■ What to do ■
Every line of the entries that holds the word "width" is to be copied.
===== Information =====
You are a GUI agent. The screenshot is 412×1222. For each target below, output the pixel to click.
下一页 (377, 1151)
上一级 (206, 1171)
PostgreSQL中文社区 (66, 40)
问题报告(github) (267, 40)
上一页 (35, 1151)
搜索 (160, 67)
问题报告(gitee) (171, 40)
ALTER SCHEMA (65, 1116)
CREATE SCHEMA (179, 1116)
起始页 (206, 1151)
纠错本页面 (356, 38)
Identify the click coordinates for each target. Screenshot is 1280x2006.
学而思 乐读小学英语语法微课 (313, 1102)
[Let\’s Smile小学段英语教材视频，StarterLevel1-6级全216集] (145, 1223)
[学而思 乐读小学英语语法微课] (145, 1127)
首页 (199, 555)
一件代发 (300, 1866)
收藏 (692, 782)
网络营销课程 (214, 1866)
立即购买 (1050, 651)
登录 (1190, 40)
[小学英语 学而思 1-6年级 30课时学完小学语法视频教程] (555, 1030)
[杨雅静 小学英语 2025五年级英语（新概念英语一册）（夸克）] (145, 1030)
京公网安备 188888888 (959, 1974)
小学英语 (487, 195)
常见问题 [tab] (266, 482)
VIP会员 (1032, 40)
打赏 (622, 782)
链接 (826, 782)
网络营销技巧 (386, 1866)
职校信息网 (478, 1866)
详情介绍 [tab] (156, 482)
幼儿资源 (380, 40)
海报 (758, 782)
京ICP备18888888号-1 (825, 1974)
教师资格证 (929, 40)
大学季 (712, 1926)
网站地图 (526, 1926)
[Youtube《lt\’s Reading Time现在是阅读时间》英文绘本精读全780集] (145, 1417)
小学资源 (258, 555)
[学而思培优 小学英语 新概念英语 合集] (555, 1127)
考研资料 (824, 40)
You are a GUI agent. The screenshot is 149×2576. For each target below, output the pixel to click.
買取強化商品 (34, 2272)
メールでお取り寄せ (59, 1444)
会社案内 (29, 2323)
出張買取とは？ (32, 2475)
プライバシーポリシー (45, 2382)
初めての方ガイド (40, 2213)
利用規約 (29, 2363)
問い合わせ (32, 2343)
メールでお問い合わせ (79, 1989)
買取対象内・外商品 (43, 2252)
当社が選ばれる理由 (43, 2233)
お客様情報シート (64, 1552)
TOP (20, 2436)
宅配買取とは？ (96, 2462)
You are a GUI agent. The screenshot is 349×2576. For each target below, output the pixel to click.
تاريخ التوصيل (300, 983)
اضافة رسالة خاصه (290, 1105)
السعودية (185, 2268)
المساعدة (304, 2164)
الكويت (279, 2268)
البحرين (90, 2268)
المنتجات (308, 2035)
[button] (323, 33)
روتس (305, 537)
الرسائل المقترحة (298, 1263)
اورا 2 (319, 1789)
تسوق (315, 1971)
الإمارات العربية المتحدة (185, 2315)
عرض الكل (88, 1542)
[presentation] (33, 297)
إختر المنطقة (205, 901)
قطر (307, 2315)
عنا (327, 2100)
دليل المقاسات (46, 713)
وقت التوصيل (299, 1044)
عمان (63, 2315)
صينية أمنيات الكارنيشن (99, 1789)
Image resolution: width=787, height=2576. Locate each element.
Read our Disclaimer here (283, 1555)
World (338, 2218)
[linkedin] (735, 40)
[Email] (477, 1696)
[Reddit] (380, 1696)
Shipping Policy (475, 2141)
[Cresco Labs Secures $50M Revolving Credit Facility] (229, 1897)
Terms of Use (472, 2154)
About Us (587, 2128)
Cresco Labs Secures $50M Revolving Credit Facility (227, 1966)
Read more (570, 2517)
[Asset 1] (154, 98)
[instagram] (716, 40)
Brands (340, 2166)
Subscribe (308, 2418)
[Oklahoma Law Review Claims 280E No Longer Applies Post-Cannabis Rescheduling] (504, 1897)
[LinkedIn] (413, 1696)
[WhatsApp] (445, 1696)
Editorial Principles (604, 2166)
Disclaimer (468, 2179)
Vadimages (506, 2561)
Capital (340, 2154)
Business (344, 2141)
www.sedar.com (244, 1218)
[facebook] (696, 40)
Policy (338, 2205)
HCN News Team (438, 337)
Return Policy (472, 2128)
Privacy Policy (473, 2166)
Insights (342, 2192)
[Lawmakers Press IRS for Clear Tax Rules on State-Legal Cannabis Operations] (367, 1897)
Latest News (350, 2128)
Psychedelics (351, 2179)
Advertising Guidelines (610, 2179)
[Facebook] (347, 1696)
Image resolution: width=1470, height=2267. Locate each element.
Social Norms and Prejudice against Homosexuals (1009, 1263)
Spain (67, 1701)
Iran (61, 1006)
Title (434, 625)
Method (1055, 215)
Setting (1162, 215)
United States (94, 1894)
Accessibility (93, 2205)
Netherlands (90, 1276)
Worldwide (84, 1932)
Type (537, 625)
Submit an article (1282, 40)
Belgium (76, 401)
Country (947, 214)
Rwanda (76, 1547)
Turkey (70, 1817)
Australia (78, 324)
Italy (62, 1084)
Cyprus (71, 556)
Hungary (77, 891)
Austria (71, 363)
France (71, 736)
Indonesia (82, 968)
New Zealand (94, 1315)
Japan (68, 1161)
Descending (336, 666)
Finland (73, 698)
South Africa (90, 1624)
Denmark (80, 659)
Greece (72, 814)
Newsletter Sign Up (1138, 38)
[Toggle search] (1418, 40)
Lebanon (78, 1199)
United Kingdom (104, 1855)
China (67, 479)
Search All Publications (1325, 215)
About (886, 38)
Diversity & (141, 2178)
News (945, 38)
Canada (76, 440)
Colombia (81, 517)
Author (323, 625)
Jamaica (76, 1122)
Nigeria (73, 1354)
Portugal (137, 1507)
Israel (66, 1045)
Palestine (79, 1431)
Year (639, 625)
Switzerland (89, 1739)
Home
=====
■ Output for this task ■
Image resolution: width=787, height=2576. Locate each element.
Image resolution: width=1470, height=2267. Locate each element.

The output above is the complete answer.